If the brain gets used to pain, it’s difficult to find relief. Which is why it’s important to understand the link between the mind body connection.

You can’t just say “okay I’ll be really positive and believe I’m not in pain and it’ll go away!” No, it’s much deeper than that.

The more pain we endure, it can make the brain can experience anxiety and depression. Which makes pain worse.

Which is what led me to managing pain in a way where I don’t just throw a pill at it.

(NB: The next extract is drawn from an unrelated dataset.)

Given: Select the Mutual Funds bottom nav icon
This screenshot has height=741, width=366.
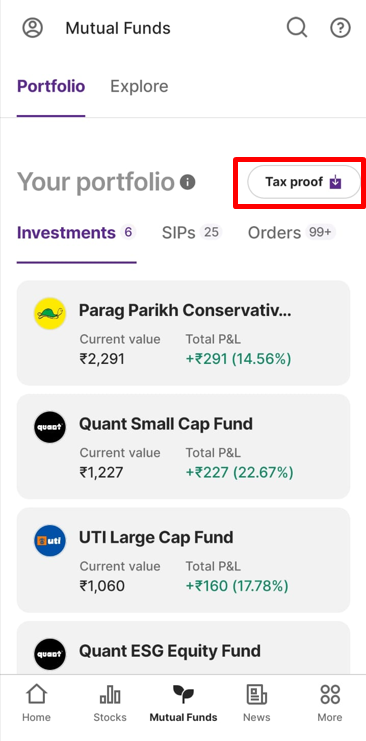Looking at the screenshot, I should [x=183, y=695].
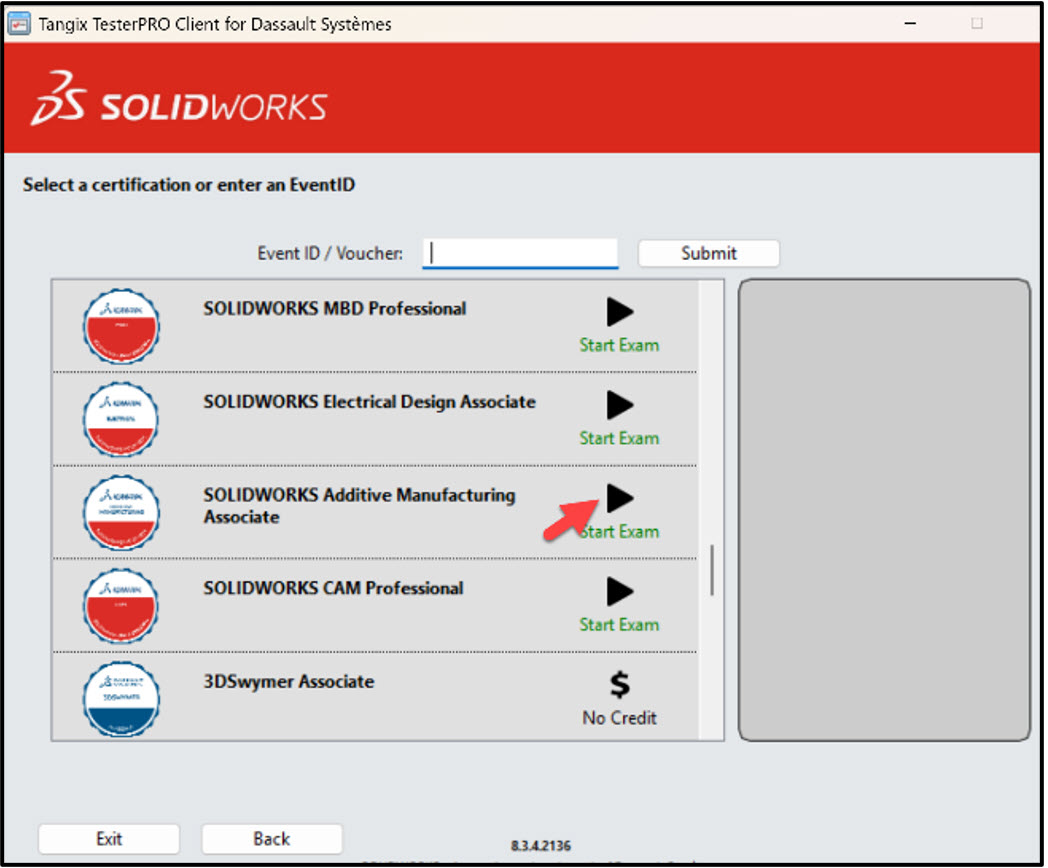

I know, it was hard for me to wrap my mind around this too. We are made to believe that medications are the only way of pain relief. Especially in palliative care. But please don’t get me wrong, I’m NOT saying medications are bad, I’m just saying that it takes MORE to truly control pain. Also in my specific circumstances, I didn’t have a choice. With the restrictions on the list above, pain management isn’t easy.

Pain flare:

Let’s talk about that sudden, unexpected, all encompassing type pain that makes you feel panic and pushes your body into overdrive. My list may seem extreme, but I promise the more prepared you are…. Quality of life improves significantly.

Through panic tears, squeezing headache, nausea and sharp belly jabs, it’s difficult to give the body the oxygen it needs to calm down. So there’s a few steps to a flare that I follow. Especially if chest pain is involved.

*if you’re alone, you will want to put aside an emergency pain flare setup. So things can be easily grabbed and accessed. If you’re with someone, they need to know how to respond and what measures to take. Either way, perhaps print the following information and keep it handy. I will also include a list of supplies at the end.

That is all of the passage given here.